Otras miradas

Todos tenemos un Vecna

Carla Berrocal

Ilustradora y dibujante de cómics. Autora de 'Doña Concha'


Fotograma de Strange Thin'

Hace años que me gustaba Kate Bush, pero desde que acabé Stranger Things 4 llevo unos días escuchando en bucle Running up that hill. Una y otra vez, obsesiva, le doy al play y la canción me sube placentera al cerebro. Es el gusto del sonido ya conocido, de los ritmos y acordes visitados que amansan. Me siento Max cuando la escucho y levito un poco.

La mayor sorpresa para mí en esta temporada de Stranger Things ha sido su alegoría sobre la salud mental, reconozco que me ha cautivado por su sensibilidad. La lucha contra Vecna me es familiar porque es la lucha que alguna vez hemos experimentado todos: la de una voz malvada que nos sorbe los ojos y nos parte por dentro, aquella a la que nos enfrentamos miles de personas cada día cuando padecemos ansiedad, depresión o las dificultades de vivir con diversidad mental.

Max está herida, y al igual que ella, yo también me he escondido y no he dejado entrar a nadie. -"No me pasa nada" - le dice ella a sus amigos. Y me veo a mí misma diciendo lo mismo alguna vez bajo una apariencia de rostro neutral, de emocionalidad plana, cuando en realidad lo que sentía eran las garras de un enorme sufrimiento que me consumía y del que no hablaba con nadie. Pronunciaba esa frase bajo un abanico de razones que cruzaban mi mente, siendo la razón más habitual que lo hiciera para no sentirme carga ante mis amigos o familiares. Es decir, formaba el germen perfecto para las raíces de cualquier trastorno mental.

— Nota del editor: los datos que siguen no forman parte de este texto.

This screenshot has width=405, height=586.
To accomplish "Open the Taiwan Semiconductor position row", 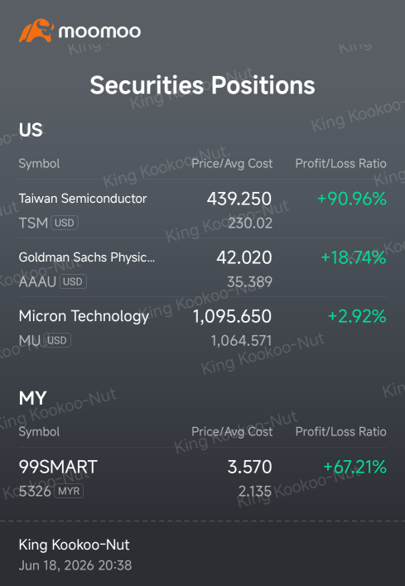I will 202,209.
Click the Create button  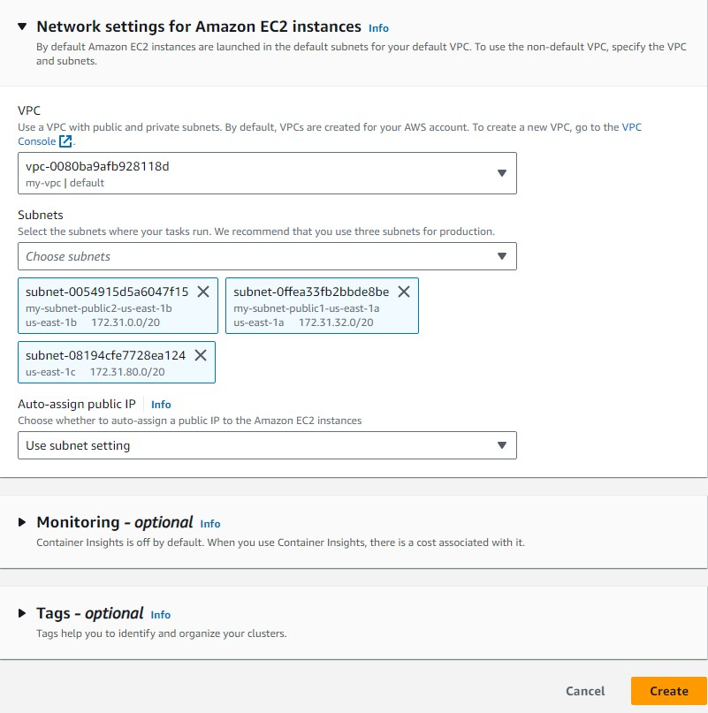(x=668, y=691)
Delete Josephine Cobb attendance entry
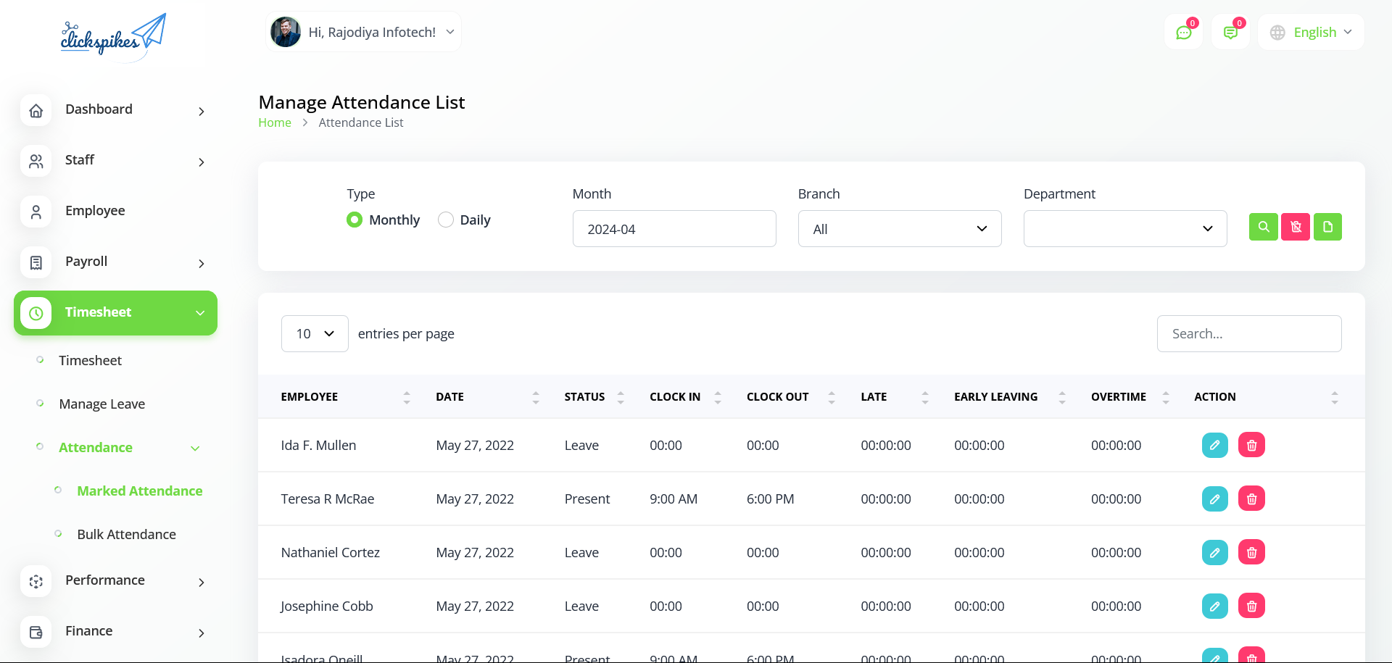 (1251, 606)
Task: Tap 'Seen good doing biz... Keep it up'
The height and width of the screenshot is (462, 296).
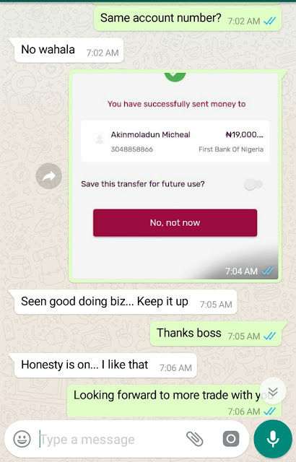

A mi juicio, es particularmente interesante la aparición en la serie del personaje de Chrissy, una animadora que tras su aspecto y su vida perfecta esconde un trastorno de alimentación. En ella se puede ver la presión a la que sometemos los cuerpos de las mujeres. Y es interesante porque verlo en una serie mainstream permite, no solo visibilizar los problemas de salud mental, si no que valoremos más el tejido social de los protagonistas. Sin él ocurrirá lo peor, tal y como vemos con la propia Chrissy y después con Fred. Cuando le toca el turno a Max y empieza a padecer los primeros síntomas de estrés -las pesadillas, las migrañas, el miedo intenso-, con sus amistades deterioradas y sola, acabará conducida directa hacia los pies de Vecna, la encarnación misma del terror absoluto. Sin desvelaros mucho más, en un momento de la trama, llevada por el pánico, escribe una carta para despedirse de su hermano Billy. "Durante un tiempo intenté ser normal, pero una parte de mí también murió". Su pérdida violenta, de la que no se recupera, le trastoca el carácter y pierde la luz que solía tener. Se estaba apagando, como yo, como cualquier persona que afronta un duelo y es incapaz de sobreponerse. Me acordé entonces de aquella vez que mi terapeuta me recomendó lo mismo: escribe una carta a la persona que has perdido y dile todo lo que no pudiste. Spoiler: no pude hacerlo y sigo sin ser capaz, es una experiencia demasiado dolorosa. Algún día, quizás. No sé.

 Mientras escribo esto atardece en Madrid. El cielo es rosado, pardo, como la cueva de Vecna. Yo, como Max, también corro lejos de mis fantasmas, atravieso piedras, derrumbes y lloro mucho. Lloro, pensando en los amigos que me gritan al final del túnel mientras intentan cuidarme de mis demonios. Les escucho vociferar mi nombre para ayudar, haciéndome pensar en lo bueno de todo esto para encontrarle sentido. Mientras, el mundo se desmorona a mi alrededor. Running up that hill dice Kate Bush y me pregunto cuántas colinas nos quedan aún por subir.